• _THE PROBLEM_:
Copy each line from the listing below where the word "peak" shows up.

• _EXERCISE MATERIAL_:
==========
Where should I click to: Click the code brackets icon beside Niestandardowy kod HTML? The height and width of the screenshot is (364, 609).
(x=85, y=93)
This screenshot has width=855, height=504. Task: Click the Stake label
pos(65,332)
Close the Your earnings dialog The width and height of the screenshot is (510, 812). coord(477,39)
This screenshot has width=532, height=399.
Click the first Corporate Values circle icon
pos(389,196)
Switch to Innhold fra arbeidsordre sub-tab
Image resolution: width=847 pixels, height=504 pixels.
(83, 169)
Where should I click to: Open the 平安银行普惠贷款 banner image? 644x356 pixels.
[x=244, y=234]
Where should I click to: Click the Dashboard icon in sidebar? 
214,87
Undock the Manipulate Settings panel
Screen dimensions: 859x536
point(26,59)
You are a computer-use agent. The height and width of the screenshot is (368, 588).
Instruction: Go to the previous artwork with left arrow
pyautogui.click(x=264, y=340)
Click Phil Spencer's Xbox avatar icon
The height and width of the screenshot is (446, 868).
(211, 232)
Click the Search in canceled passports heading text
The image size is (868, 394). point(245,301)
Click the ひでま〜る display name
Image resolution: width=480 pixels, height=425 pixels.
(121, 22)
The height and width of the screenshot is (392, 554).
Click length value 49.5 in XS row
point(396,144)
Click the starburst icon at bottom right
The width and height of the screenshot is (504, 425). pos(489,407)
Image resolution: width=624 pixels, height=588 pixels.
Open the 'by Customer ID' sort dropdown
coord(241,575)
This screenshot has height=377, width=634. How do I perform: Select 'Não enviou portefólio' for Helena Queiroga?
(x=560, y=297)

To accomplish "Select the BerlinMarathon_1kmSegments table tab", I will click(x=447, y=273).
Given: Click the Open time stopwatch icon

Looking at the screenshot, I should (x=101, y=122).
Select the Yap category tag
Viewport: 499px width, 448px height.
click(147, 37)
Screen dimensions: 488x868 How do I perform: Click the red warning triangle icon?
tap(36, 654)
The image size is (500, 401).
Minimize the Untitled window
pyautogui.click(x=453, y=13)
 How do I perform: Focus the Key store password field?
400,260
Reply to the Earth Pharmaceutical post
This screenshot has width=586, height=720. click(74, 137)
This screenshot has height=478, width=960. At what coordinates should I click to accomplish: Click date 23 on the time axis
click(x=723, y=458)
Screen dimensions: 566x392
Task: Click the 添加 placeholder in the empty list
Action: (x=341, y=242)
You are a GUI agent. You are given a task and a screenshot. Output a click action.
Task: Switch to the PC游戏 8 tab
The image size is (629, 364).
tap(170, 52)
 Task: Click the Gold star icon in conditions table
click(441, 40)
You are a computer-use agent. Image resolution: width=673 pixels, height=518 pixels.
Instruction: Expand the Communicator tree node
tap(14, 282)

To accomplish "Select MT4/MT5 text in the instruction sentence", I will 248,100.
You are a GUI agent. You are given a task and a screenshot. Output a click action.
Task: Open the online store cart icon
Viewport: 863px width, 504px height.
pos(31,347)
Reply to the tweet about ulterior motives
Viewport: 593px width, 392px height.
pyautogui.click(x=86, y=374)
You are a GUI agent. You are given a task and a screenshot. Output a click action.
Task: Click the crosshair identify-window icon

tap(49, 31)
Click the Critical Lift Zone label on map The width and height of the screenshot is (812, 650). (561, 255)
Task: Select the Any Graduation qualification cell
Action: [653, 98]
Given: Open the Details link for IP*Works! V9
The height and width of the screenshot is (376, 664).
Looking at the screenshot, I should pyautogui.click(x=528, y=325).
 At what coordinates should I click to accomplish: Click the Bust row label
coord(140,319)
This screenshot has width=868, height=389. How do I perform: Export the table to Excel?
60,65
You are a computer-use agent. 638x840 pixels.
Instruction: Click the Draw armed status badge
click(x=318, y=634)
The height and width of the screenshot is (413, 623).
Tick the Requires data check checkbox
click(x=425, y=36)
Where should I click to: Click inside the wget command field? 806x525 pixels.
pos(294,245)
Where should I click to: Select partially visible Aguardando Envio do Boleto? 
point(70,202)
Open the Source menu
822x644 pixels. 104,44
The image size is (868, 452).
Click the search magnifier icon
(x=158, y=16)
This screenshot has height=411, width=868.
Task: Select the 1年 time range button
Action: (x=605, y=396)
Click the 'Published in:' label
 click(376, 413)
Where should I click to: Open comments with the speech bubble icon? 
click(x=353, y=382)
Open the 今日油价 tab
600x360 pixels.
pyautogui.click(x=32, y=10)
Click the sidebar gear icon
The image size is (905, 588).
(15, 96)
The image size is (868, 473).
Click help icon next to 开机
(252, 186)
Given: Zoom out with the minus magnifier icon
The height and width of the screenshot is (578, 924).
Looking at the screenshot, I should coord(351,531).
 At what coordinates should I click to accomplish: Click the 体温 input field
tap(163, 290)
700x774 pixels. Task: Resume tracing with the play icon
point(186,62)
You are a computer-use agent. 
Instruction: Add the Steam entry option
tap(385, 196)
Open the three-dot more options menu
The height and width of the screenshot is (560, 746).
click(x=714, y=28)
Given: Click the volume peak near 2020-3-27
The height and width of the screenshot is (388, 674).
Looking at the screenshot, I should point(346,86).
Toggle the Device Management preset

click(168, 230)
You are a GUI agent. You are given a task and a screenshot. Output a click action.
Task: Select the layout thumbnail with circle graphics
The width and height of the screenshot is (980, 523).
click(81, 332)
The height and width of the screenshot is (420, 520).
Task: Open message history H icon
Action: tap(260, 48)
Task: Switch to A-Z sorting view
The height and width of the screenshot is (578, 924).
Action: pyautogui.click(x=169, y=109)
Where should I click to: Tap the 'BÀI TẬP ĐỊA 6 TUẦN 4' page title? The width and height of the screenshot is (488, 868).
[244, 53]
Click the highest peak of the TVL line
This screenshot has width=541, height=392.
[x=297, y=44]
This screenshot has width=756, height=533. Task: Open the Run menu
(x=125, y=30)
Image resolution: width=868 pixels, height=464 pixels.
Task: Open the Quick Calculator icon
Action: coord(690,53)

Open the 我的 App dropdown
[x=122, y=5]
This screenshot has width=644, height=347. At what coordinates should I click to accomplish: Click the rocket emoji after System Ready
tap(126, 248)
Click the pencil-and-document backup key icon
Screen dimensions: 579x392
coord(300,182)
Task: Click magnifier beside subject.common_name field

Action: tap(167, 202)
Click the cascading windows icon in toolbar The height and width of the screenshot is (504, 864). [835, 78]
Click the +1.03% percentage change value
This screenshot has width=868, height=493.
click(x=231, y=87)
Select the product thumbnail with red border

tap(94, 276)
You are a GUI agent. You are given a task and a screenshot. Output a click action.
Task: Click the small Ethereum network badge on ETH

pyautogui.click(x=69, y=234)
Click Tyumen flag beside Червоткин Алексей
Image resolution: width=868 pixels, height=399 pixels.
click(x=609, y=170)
==========
• _RESULT_:
Given: Click the volume peak near 2020-3-27
Click the highest peak of the TVL line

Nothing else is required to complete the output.